PlayStation has set up a new ‘game preservation’ team, according to a new employee.
Garrett Fredleywho had previously been working as a build engineer for Canadian mobile developer Kabam, has now joined PlayStation as a senior build engineer.
Celebrating his new employment, Fredley posted a message on his Twitter and LinkedIn pages expressing his excitement at joining the new ‘preservation’ team.
“Today is my first day as a senior build engineer for PlayStation, working as one of their initial hires for the newly created Preservation team,” Fredley wrote.
“Game preservation was my first career passion. It was my first foray into the world of software engineering / dev ops, and into a world that so many are unaware of. I was just a novice back then, contributing any way I could regardless of my inexperience. Now, I’m back to it, no longer the novice I once was.
“Thank you [global head of QA] Mike Bishop and the team for bringing me on board for this adventure. Let’s go and ensure our industry’s history isn’t forgotten.”
Fredley had worked for EA between 2016 and 2019, where he “solely led the preservation efforts for the FIFA franchise, resulting in the complete archival of multiple titles”.
It’s not yet clear what his new role will entail, or exactly what this new ‘game preservation’ team’s aims will be.
Last month Sony announced that it would be bringing classic games to the PS5 via its new PS Plus Premium subscription.
When it launches for $17.99/£13.49 a month, subscribers will gain benefits including access to 340 games from the original PlayStation, PS2, PS3 and PSP generations.
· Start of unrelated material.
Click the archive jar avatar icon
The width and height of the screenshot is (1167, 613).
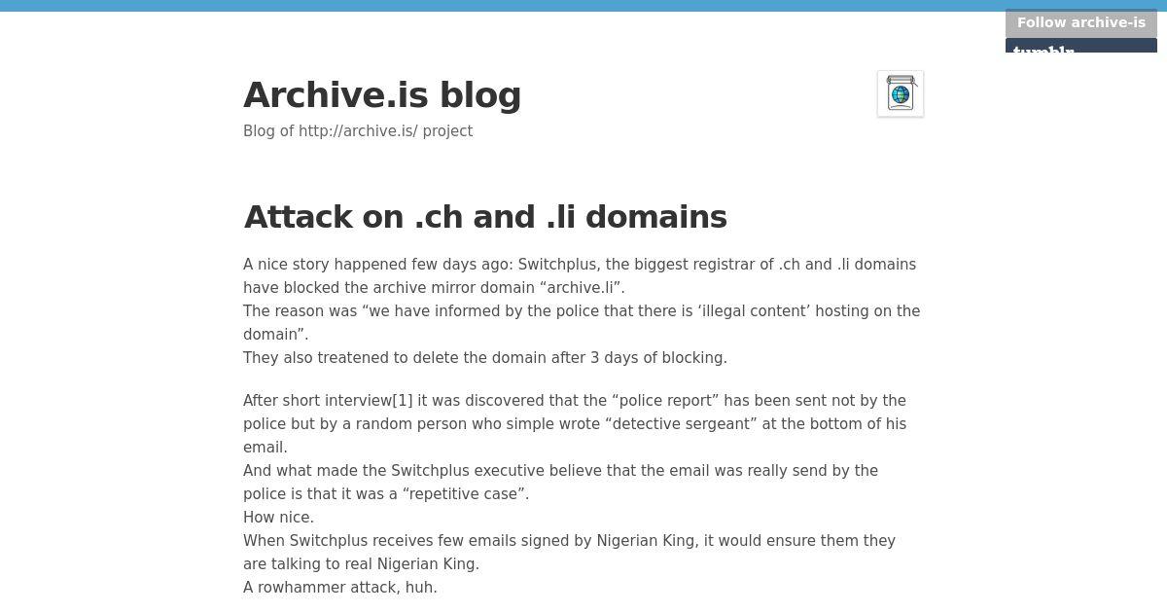tap(901, 94)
However, while the majority of those games will be available to download and play on PS5 via emulation, Sony confirmed that PS3 games would only be playable via cloud streaming.
Sony has recently been criticized for making decisions said to be harmful to game preservation.
Last year it confirmed that it would be closing the PS3, Vita and PSP digital stores in summer 2021, news that was met with widespread backlash due to the number of digital-only games that would no longer be made available.
The platform holder made a partial u-turn the following month, with SIE president Jim Ryan saying it had realized it had made “the wrong decision” in planning to close the stores.
The PS3 and Vita stores were kept open for now, but the PSP store was closed as planned on July 2, 2021, meaning around 35 digital-only PSP games are now no longer available to buy anywhere in any form.